Hey! Just wanted to let you know that you’re project is coming out nicely. I noticed some grammatical errors, for example in the A vender y trabajar section with words such as “lumpier or tneh.” Overall nothing that proofreading one more time would not help with. I love the website appearance and the story is so interesting. I love the break down of the pages by sections with specific titles. This makes it easier for the reader to see the transitions in the person’s life as the story progresses. You are doing great and I cannot wait to see the final project.
Thank you so much for your feedback! I had not seen those mistakes! I really appreciate it. I have a quick question, do you think I should keep the stories she tells me or should I condense it a little more?
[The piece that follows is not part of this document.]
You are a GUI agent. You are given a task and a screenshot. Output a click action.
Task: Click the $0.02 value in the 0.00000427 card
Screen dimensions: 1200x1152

Thank you so much!
I’m also really excited to see the final product! I love how detailed the story is, it’s really helping the voice come out quite nicely. The use of pictures is very nice, they aren’t too overdone or distracting so they complement the story very well. I also like the way your introduction sets up your relationship with your aunt. It provides a good context and adds credibility for your use of the first person in your narrative. Also the glossary is a very smart choice I wouldn’t have ever thought of that but I will probably end up using it myself! (Thanks!)
As far as criticism I can’t really offer much other than what has already been said. You’re doing a great job so far!
Metzli, I think your project is beautifully done. I love the stories you tell and the way you have described them. The pages are aesthetically pleasing and I think you have an appropriate balance of text and photographs. You should be pleased with your work.